Enescu Violin Concerto; Phantasy for Piano and Orchestra Carolin Widmann (violin), Luiza Borac (piano); NDR Radiophilharmonie/Peter Ruzicka CPO 555 487-2 53:33 mins
For the cellist Pablo Casals, George Enescu (1881-1955) was ‘the greatest musical phenomenon since Mozart’. His equal genius as a violinist, pianist, conductor and composer has often been remarked upon, but when it came to his own music, Enescu’s original voice did not fully establish itself until about 1900 or 1901, with such masterpieces as the Octet and two Romanian Rhapsodies. The two previously unrecorded works here are teenage efforts, both unpublished, and the realisation of their dispersed materials is the result of a labour of love by the Romanian composer-musicologists Pascal Bentoiu (who died six years ago) and Cornel Țăranu, and the conductor Peter Ruzicka, no stranger to the rarer corners of Enescu’s output.

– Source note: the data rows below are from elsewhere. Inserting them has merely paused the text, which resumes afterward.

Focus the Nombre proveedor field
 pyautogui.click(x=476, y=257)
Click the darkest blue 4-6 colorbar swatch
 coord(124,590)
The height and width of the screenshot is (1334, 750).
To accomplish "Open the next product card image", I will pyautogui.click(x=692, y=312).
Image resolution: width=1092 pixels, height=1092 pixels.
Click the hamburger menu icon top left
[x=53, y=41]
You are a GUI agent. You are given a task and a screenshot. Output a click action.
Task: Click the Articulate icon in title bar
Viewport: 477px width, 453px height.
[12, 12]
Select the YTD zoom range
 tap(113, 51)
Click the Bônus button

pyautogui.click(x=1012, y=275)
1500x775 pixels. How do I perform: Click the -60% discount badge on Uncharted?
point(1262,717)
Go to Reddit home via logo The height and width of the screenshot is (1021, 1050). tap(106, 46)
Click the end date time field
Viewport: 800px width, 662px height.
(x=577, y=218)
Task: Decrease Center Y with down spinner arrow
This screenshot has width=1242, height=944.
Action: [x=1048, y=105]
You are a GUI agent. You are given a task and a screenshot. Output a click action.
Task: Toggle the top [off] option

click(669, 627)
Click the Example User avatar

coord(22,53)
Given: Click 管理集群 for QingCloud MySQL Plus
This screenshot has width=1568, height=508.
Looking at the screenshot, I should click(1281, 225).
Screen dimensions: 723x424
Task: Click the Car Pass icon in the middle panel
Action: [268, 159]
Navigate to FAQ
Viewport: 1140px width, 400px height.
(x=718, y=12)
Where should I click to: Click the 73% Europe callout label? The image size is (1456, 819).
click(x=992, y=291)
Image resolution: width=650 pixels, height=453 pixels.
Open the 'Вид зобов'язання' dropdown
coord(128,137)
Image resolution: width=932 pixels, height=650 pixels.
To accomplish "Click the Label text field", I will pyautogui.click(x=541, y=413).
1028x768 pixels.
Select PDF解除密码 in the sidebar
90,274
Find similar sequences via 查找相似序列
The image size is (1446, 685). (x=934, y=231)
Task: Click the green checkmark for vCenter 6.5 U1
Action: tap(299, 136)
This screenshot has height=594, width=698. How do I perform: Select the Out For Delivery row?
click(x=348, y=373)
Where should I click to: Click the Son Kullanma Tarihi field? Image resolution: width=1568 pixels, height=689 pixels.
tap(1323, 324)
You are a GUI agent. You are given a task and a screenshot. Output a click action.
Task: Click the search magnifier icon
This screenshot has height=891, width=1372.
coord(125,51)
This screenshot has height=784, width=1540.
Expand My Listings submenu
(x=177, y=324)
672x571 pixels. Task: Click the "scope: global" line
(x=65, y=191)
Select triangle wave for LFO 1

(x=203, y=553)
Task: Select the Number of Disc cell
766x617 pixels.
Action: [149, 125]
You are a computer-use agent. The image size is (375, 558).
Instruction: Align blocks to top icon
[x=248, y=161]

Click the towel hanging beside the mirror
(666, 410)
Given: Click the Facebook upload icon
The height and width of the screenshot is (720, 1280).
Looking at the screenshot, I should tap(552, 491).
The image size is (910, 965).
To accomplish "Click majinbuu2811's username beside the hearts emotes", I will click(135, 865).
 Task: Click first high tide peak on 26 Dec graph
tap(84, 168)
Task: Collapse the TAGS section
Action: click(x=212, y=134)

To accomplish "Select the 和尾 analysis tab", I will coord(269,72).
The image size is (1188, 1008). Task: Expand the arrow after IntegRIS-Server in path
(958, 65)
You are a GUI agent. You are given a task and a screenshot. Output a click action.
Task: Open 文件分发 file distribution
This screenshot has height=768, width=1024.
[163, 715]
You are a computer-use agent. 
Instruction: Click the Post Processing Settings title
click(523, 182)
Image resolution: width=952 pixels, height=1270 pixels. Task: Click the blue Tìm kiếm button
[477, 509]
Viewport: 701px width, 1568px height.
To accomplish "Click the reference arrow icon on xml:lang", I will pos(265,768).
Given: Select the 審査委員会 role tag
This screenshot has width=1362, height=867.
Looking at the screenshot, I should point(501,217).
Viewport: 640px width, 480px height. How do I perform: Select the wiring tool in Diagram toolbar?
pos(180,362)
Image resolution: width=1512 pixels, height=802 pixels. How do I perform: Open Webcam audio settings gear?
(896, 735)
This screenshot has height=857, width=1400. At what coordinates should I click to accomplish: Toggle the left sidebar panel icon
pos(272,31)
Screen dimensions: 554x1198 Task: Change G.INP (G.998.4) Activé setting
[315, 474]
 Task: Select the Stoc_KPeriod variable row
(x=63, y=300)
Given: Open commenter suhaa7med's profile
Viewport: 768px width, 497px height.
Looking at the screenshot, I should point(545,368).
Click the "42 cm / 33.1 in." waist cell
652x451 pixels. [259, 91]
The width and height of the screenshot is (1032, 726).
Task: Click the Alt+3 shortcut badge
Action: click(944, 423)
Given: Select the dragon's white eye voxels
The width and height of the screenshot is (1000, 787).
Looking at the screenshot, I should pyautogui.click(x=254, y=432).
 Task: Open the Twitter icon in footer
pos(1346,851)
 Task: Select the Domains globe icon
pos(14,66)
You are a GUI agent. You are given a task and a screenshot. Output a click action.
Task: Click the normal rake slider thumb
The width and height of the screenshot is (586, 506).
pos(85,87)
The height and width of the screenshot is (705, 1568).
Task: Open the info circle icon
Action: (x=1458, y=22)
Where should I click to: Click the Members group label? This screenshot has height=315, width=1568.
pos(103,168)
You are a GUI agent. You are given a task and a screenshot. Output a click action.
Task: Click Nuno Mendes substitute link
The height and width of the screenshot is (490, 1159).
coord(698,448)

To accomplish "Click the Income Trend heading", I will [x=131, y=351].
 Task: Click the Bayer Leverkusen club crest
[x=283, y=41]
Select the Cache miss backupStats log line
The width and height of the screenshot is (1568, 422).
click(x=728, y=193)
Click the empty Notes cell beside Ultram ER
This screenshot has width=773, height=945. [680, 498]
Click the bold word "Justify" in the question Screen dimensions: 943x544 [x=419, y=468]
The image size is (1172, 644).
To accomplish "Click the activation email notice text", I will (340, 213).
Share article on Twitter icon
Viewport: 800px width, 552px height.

The first movement of the incomplete Violin Concerto seems to have been performed only once, in Paris in 1896 with Enescu as soloist. Heard with modern ears, it sounds like an uncanny cloning of Beethoven, Bruch and Brahms – disconcerting, but wonderfully played by Carolin Widmann. The Phantasy for Piano and Orchestra (1898) is a little more distinctive, if still somewhat Brahmsian, and Luiza Borac gives an arresting performance with the NDR Radiophilharmonie and Ruzicka. An interesting disc, but probably one for Enescu completists only.